Number of artists per birth year by gender at the Tate Gallery.

Introduction

For my project, I wanted to explore the proportion of male and female artists over time at the Tate Gallery. The Tate Gallery is a museum in London that houses a large collection of contemporary and modern art. Historically, art has been dominated by male artists. I was interested in seeing if male artists dominated the collection at the Tate Gallery, and if the gender breakdown of artists was related to their year of birth.

Sources

I used the dataset containing information about artists in the Tate Gallery with birth years from 1950-1959. The variables included artist name, gender, year of birth, and place of birth. The dataset includes information about 472 artists.

Process

In order to clean the data, I used R.  I started by removing all the variables I wasn’t interested in, and was left with just year of birth and gender. Once I had that, I removed all the data points that didn’t have information for either year of birth or gender. I was left with 461 data points. I wanted to use rawgraphs.io for my visualization, so I needed to slightly reformat the data. I made a column for each birth year, and then a column for the total number of female artists born in that year and a column for the total number of male artists born in that year. Once I had that, I was able to import the dataset into rawgraphs.io and create a stacked bar chart. I used the year of birth as the x-axis and the size was the total number of male artists and the total number female artists.

Presentation

To create my website, I made a new subdomain for the midterm. I then used installatron to create a new wordpress website. I wanted to keep the design of the website simple, so you could easily real and understand the information. I led with the data visualization as a way to draw in the readers attention, which would hopefully make them curious about the components of the project.

Significance

By creating a bar graph using rawgraphs.io, viewers can better understand the data. The graph allows you to visually see the difference in the number of male and female artists clearly.
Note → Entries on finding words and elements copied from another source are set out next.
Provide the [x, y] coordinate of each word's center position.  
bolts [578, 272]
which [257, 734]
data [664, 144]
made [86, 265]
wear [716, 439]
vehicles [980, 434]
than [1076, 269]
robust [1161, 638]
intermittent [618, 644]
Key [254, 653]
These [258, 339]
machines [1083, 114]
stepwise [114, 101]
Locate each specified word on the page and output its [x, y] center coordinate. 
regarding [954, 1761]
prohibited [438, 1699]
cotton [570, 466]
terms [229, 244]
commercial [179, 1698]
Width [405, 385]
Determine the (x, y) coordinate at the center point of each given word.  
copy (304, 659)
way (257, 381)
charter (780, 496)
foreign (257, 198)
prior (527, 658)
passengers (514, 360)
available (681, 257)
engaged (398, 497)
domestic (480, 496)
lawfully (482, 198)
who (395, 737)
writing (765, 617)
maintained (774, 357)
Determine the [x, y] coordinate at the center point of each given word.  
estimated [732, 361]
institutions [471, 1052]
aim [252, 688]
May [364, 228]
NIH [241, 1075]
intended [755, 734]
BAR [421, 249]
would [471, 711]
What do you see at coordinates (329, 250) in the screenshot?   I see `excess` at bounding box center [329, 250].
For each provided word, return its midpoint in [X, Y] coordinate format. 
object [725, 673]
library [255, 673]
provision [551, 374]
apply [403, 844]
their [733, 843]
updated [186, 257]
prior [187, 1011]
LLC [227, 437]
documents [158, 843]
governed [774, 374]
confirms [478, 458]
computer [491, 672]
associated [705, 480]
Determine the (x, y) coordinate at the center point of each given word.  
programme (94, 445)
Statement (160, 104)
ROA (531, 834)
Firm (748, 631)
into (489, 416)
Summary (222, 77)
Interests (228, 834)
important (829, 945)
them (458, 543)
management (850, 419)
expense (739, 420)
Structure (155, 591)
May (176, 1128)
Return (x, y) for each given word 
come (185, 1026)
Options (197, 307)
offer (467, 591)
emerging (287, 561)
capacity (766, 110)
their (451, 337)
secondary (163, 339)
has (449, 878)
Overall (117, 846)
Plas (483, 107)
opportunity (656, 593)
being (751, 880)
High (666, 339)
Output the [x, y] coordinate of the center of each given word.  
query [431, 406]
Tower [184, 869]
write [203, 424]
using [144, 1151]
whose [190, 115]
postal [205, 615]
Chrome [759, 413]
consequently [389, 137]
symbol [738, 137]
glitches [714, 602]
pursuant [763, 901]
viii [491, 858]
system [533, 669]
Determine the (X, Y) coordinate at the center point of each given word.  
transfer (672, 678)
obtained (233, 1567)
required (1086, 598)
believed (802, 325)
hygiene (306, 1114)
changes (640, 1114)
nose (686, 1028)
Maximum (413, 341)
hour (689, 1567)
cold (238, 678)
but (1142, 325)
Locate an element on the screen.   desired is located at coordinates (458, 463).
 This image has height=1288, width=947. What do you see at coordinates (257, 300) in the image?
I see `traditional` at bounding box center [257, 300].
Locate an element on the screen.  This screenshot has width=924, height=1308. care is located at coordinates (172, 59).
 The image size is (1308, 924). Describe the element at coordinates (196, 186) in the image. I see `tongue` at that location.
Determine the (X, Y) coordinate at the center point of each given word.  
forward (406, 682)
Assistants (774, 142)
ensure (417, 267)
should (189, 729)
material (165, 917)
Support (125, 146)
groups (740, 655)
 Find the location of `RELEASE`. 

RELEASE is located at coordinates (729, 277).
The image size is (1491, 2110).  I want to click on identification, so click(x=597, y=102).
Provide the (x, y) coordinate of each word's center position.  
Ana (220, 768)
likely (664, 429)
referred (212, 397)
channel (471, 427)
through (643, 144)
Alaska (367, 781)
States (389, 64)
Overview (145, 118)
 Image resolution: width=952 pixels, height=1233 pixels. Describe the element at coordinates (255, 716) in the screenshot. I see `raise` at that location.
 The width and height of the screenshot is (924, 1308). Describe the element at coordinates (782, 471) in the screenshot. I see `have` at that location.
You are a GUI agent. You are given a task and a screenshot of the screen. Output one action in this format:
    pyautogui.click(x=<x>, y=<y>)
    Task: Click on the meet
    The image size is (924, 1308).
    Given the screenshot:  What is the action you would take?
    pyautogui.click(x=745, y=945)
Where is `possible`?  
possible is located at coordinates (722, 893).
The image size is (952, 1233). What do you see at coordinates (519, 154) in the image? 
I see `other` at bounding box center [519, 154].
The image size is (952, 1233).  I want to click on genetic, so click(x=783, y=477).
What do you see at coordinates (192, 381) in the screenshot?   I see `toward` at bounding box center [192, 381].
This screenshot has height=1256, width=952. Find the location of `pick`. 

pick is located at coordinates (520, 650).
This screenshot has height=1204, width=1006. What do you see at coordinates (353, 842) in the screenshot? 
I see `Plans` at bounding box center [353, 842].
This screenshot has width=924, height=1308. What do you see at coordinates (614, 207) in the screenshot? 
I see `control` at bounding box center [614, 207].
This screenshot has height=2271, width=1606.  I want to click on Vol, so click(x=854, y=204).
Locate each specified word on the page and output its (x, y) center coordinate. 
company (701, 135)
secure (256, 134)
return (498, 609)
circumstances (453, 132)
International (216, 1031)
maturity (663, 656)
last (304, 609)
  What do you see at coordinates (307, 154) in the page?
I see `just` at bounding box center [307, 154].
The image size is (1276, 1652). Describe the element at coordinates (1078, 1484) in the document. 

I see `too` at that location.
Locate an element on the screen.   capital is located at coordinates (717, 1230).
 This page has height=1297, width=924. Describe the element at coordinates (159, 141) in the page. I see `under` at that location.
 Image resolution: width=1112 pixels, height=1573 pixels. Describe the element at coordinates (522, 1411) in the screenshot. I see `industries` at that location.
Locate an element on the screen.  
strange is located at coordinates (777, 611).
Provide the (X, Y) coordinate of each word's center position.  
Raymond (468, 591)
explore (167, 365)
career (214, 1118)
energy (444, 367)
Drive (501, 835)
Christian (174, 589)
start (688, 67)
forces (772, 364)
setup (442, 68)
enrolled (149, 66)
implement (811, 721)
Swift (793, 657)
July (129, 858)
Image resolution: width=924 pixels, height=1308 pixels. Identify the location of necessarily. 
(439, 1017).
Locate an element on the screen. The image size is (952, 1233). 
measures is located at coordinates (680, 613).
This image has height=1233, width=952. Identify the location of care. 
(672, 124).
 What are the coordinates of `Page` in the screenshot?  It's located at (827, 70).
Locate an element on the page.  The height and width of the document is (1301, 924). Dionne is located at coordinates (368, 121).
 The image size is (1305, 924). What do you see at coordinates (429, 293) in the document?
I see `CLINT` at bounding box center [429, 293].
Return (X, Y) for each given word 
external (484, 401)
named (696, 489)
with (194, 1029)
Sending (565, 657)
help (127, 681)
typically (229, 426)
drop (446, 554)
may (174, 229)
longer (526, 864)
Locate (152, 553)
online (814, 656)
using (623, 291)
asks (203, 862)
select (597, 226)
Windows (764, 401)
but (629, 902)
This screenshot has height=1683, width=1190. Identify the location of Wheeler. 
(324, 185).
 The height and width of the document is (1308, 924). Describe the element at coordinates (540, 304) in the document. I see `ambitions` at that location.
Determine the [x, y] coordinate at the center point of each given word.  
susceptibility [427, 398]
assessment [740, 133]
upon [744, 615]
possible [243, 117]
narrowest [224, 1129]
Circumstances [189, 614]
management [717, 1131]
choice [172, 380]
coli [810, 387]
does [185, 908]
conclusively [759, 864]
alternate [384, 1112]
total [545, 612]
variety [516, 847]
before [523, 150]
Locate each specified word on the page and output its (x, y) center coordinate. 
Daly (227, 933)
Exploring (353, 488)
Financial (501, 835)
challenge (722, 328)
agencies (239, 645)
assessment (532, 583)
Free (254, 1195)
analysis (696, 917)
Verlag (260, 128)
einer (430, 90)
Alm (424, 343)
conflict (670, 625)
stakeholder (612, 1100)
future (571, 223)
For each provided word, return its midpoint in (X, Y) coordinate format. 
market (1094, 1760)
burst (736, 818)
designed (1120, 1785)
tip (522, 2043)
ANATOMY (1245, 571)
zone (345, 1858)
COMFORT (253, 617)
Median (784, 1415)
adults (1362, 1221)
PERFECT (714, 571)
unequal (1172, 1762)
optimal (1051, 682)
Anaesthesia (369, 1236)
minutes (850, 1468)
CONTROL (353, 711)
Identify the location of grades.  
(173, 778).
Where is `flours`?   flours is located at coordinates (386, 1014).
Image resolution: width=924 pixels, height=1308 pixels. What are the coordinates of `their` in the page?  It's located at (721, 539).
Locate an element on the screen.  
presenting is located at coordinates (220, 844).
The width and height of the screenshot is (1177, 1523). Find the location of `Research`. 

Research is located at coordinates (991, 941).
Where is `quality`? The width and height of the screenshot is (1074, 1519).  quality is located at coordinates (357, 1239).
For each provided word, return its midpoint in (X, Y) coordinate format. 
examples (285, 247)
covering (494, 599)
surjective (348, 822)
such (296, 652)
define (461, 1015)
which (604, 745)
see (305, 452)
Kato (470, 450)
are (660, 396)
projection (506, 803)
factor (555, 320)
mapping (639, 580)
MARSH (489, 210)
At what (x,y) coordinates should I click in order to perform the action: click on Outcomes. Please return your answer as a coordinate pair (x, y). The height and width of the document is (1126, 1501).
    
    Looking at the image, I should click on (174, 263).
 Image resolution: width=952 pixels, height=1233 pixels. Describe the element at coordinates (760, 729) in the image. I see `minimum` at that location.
It also shows how generally the number of artists in the gallery is greater for later years of birth. It is interesting to see that the proportion of male artists is much higher than the proportion of female artists, even in later years. This project relates to digital arts and humanities because we are using data science tools to understand topics in the humanities. Instead of just using technology for pure data analysis, we can use tools like rawgraphs.io to creatively express trends in various topics relating to humanities.